= Gerhard Kratzat =

Gerhard Kratzat

Gerhard Kratzat (8 January 1909 in Burg, Dithmarschen - 12 July 1944 in Lyon) was a resistance fighter against National Socialism.

== Life ==
Johannes Gerhard Kratzat was born in 1909 in Burg (Dithmarschen). He attended the public school and its senior division, then studied with Burg's savings bank and picked up the seaman's profession. In Burg he was called the learned sailor. In the fall of 1931, he participated in the seaman's strike in the Baltic ports.

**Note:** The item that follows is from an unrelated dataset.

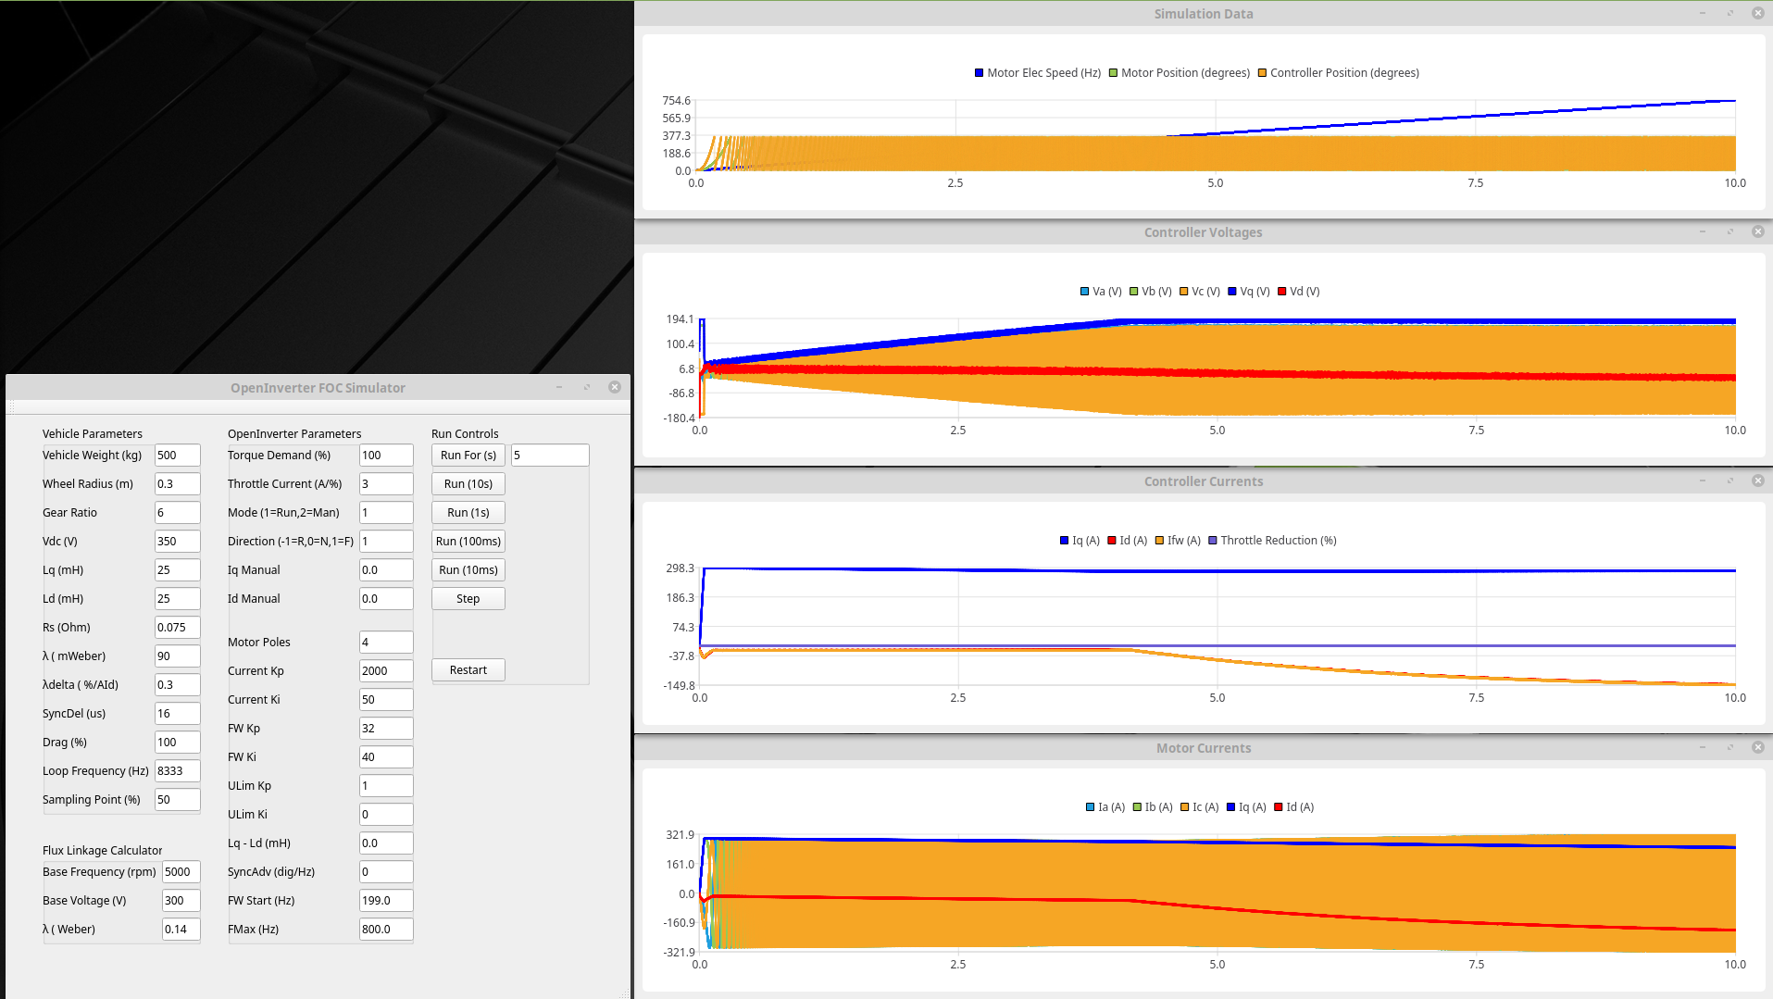Select the Base Frequency (rpm) field
This screenshot has height=999, width=1773.
(181, 872)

From March to July 1933, he was detained in the Sonnenburg concentration camp and tortured. For weeks, he could only take liquid food because his jaw had been dislocated by brutal blows. Only when he was already completely weakened was the case addressed by a doctor. After his release, he stayed for a long time with his parents in Burg. From 1934 to 1936 Kratzat worked for the International of Seamen and Harbour Workers (ISH) in Rotterdam and Antwerp. In the local International clubs ("Inter-clubs"), German sailors were supplied with illegal papers and questioned concerning the events in the German Reich and on the ships.

From 1937 to 1939 he held senior positions during the Spanish Civil War with the intelligence services operations for the maritime group of the Communist Party. Among other things, he was substantially involved in the repatriation of members of the English-speaking Abraham Lincoln Brigade.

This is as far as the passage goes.